» Extract provided:
>>>>

The irony of the message – posted on the emancipation holiday Juneteenth, of all days – was unmissable. The same department that turned back a leading referee from Somalia, that has kept Iran’s players on a day-to-day visa footing in this tournament, that has in effect tried to sabotage the conditions under which this World Cup takes place, now finds itself reveling in it.
Diversity at the Core of the USMNT
The same administration that is currently mounting a hare-brained challenge to the 14th Amendment in the Supreme Court is making American exemplars of Dest, a Netherlands-born Brooklynite; Richards, a military brat raised in Europe; and Balogun, the British Nigerian who owes his American passport to birthright citizenship. Indeed, World Cup fever appears to have overcome the Make America Great Again crowd. It can only end in disappointment.
That’s not a knock on the USMNT, who, despite a 3–2 loss to Turkey on Thursday, have advanced to play Bosnia and Herzegovina in a last-32 matchup next Wednesday. It’s to say that Americans who loudly dismiss soccer as a “sissy sport” real sports fans couldn’t care less about, and then jump on the bandwagon when momentum shifts, have long had the wrong idea about the World Cup. To them, the tournament is simply another arena to project an image of American strength. What they struggle to appreciate is that the same tournament that presents itself as a contest between monolithic nation-states is, in truth, a monument to global migration.

<<<<

» Data section:
>>>>

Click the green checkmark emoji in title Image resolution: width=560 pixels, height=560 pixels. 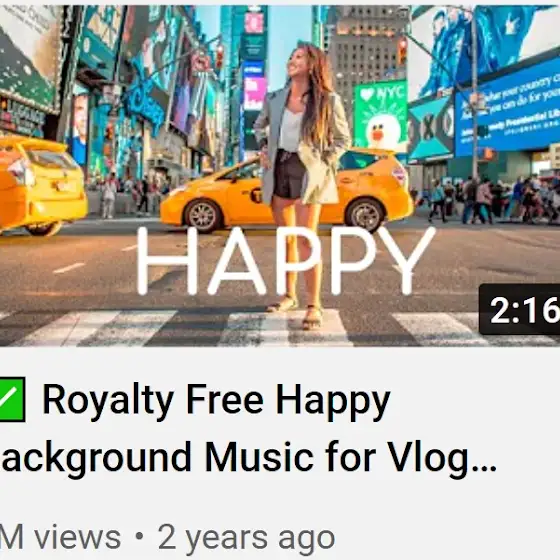[12, 399]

<<<<

» Required work:
A - From the World Cup commentary, reproduce the passage starting at "The irony of" and ending at "reveling in it.".
B - Proceed with the World Cup commentary on the USMNT, picking up after its final sentence.

» Solved tasks:
A -
The irony of the message – posted on the emancipation holiday Juneteenth, of all days – was unmissable. The same department that turned back a leading referee from Somalia, that has kept Iran’s players on a day-to-day visa footing in this tournament, that has in effect tried to sabotage the conditions under which this World Cup takes place, now finds itself reveling in it.

B -
A Global Tournament Reflecting Migration
It isn’t just the USMNT who resist the jingoistic framing. The Netherlands’ nine goals in the tournament so far have been scored or assisted by players of African or Indonesian descent. Belgium’s roster is stuffed with sons of Congolese, Senegalese and Ghanaian immigrants who face racist abuse whenever they thwart expectations. The face of Spain’s national team is Lamine Yamal – a ridiculously gifted teenager who proudly touts his Moroccan and Equatoguinean ancestry, and is hardly an outlier in an increasingly global squad. France, despite pushback from extremist corners, have tripled down on the Black-Blanc-Beur experiment that netted World Cup triumphs for Les Bleus in 1998 and 2018.
A good portion of England’s players, it seems, could have opted to play for Ireland or countries in Africa or the Caribbean. That depth, in turn, is part of what allowed the USMNT to land a fine young striker in Balogun – who was born in New York and bypassed US residency and the grassroots soccer pipeline on his way to becoming the team’s leading scorer at this tournament.
Diaspora Power and Fan Diversity
If anything, the USMNT’s commanding start pales in comparison to the real story of the tournament: the power of the diaspora. During England’s match with Ghana, fans on social media said the quiet part out loud – that no game between colonizer and former colony can ever be “just a game”. Morocco, South Africa, Côte d’Ivoire, Cape Verde (!) and possibly Senegal advancing to the round of 32 is yet more confirmation of the extraordinary talent flowing from Africa into Europe’s top leagues.
Even DHS policies that have restricted travel to the US for the World Cup have ended up revealing the rich diversity already within its borders: Haitian, Congolese and Cape Verdean fans overwhelming stadiums in Philadelphia, Houston and Miami, flags flying proudly in the stands. I was minding my business in downtown Atlanta on Wednesday when I ran into a horde of Morocco fans pregaming before their match against Haiti – and judging from their numbers and the sprinkling of American accents, there was no chance all of them crossed the Atlantic for the occasion.
Soccer as a Unifier
The same countries that see immigration as an existential threat are bearing witness to a World Cup that makes the opposite plain – underscoring not only the short-sightedness of exclusionary political movements, but the dereliction of leadership within Fifa itself. If the governing body wasn’t so busy kowtowing to authoritarian regimes and fleecing workaday fans, it could be the greatest force for global good since, well, the advent of international flight.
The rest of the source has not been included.